>> Begin MATERIAL FOR THIS EXERCISE

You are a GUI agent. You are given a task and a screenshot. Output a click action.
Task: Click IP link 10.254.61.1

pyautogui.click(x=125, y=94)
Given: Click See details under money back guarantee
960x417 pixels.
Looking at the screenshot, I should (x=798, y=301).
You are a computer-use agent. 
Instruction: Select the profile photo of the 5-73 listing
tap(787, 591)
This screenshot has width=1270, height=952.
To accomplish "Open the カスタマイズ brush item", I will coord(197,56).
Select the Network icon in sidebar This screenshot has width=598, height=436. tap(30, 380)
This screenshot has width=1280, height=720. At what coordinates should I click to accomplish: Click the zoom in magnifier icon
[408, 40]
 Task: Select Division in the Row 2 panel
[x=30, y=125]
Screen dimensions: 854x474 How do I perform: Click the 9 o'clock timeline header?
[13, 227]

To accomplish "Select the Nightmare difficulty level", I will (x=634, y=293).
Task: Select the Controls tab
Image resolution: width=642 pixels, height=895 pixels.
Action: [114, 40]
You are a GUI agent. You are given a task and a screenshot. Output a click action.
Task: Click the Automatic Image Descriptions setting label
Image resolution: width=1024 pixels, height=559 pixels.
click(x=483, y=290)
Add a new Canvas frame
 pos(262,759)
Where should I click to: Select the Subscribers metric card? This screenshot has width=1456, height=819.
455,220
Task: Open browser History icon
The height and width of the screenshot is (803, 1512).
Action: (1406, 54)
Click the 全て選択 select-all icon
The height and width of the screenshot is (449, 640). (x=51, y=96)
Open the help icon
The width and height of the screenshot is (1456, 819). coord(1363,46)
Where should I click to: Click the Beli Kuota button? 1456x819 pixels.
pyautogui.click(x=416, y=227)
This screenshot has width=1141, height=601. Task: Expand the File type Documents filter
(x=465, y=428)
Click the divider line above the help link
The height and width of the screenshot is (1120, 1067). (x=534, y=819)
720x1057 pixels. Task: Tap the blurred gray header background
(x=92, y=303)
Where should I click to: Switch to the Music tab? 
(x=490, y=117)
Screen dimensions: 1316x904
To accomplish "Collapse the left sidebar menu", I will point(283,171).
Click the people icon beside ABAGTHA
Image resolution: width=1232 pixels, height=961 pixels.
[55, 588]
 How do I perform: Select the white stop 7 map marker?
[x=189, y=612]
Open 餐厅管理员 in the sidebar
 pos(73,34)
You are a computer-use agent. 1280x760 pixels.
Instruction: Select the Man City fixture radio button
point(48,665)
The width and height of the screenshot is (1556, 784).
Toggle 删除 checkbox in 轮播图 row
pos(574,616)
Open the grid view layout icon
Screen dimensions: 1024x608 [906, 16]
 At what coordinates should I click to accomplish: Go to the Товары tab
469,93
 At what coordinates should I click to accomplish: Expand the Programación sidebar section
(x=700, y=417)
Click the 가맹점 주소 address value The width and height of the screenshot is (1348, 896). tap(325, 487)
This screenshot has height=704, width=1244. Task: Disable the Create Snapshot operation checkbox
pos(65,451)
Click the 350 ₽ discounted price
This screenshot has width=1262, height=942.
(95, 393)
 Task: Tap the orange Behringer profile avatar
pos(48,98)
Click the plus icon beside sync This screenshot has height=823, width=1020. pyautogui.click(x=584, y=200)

>> End MATERIAL FOR THIS EXERCISE

**YOUR OBJECTIVE:**
List each line from the entries above that contains the word "will".

**ANSWER:**
To accomplish "Open the カスタマイズ brush item", I will coord(197,56).
To accomplish "Select the Nightmare difficulty level", I will (x=634, y=293).
To accomplish "Collapse the left sidebar menu", I will point(283,171).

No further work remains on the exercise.